Paul experiences a moment of pure frustration. Frustration that there is no way to force Flossman into the publication. There is, in fact, no point prolonging the call any further — contrary to the orthodoxy of the training room, it is more or less impossible to turn a situation like this around. Experience informs Paul of this, and, normally, he would wind up with a bruised, embittered goodbye. His voice is still level, though nothing remains of the laconic tone with which the call began. He says, ‘I understand, Dieter. I understand. If I could just ask you though — who are your most important clients?’

The conversation is now an undignified tussle — demeaning to them both — and Flossman is openly impatient. ‘I … I don’t know, Mr Barclay. I must tell you, we are not interested.’

‘But you said you were interested last week.’

‘Yes, but now we are not interested.’

Despite his enormous sense of injustice, of having been misled — lied to even — Paul knows that it would be useless, worse than useless, to dispute what Flossman said and meant or didn’t mean last week. All the power in the situation is, as always, with the prospect, and Paul is terribly aware of his own powerlessness. He says, ‘You have clients in the automotive industry?’

‘Of course.’

‘Such as which companies?’

‘Mr Barclay —’

‘DaimlerChrysler?’

‘Yes. Mr Barclay, I have told you —’

‘Could I just —’

‘I have told you we are not interested.’

‘What I was going to say, Dieter —’

‘If you have anything to say, please send me a fax.’

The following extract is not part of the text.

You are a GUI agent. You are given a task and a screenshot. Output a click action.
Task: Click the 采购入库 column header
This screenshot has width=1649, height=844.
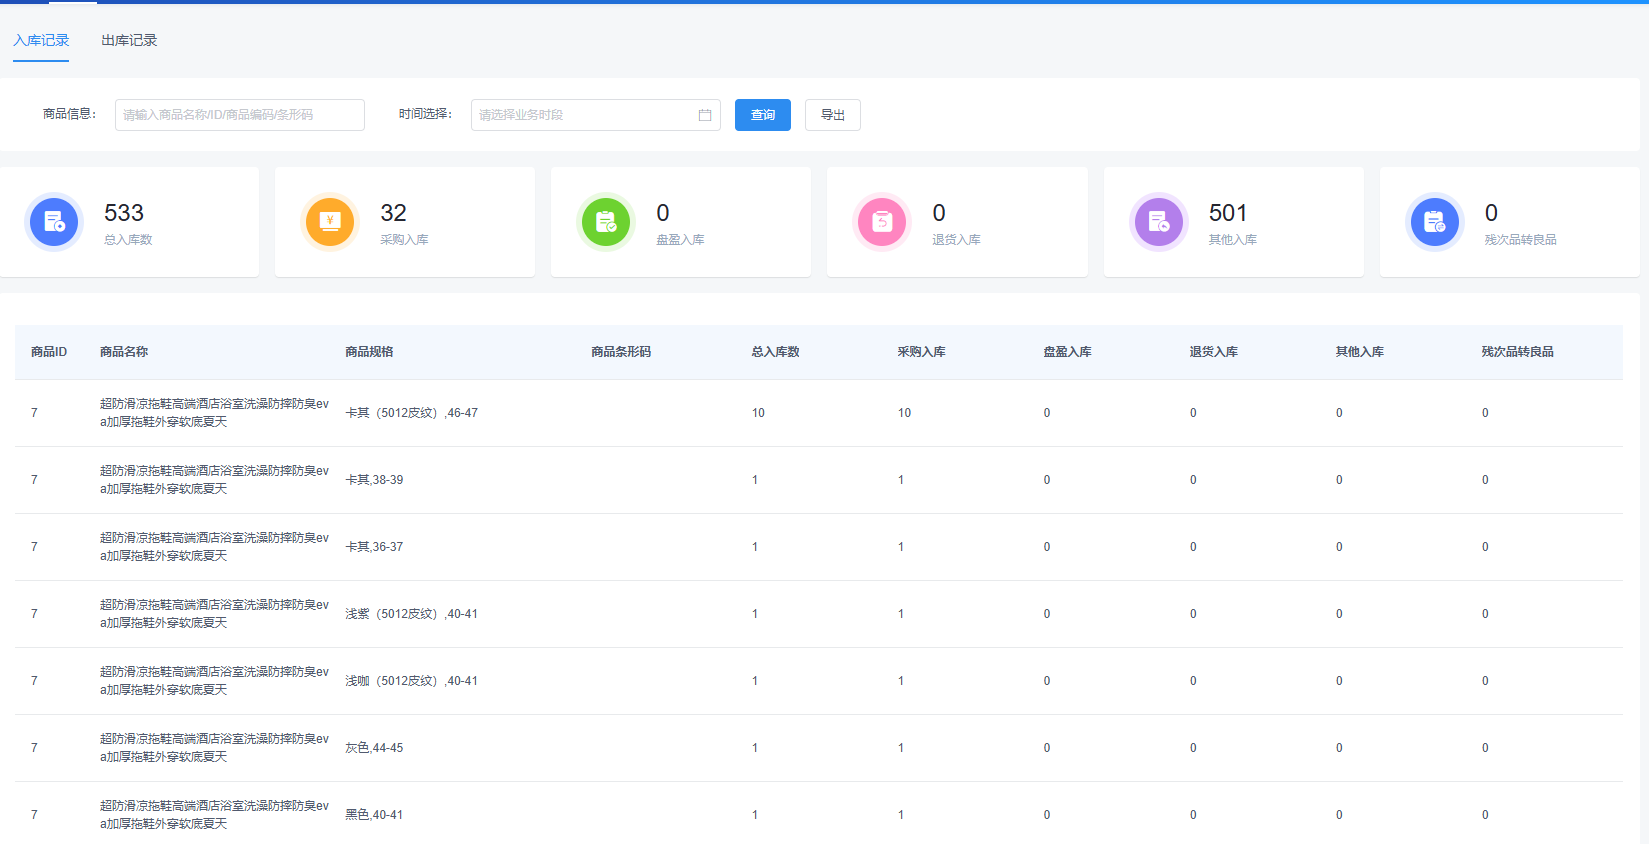(x=921, y=352)

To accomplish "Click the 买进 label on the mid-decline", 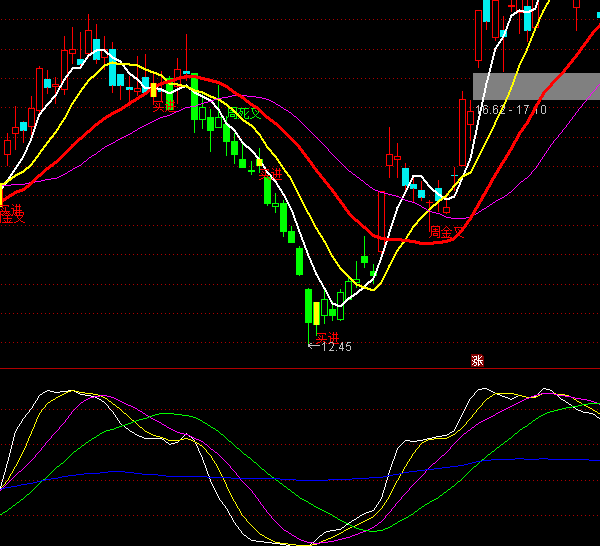I will [x=268, y=175].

‘Let me just say this — is General Motors a client of yours?’

Flossman sighs. ‘No,’ he says. ‘Now, Mr Barclay …’

To persist, Paul knows, is totally futile. Flossman now dislikes him. Flossman is irritated, even angry. Nevertheless, he says, ‘What I wanted to say, Dieter, what I wanted to say is that I’m constantly speaking with … Actually, just today, for example, I’ve just come from a lunch meeting with a chap in GM — very senior individual on the purchasing side …’

‘This is bullshit,’ Flossman says dismissively.

For a moment Paul is so shocked, so insulted, that he is speechless. In sixteen years of selling, surprisingly perhaps, no prospect has ever openly put it to him that he is lying. Of course, there has been insinuation, there has been euphemistic scepticism, there has been innocent incredulity. Never this.

‘What did you say?’ He is stunned, his voice quiet.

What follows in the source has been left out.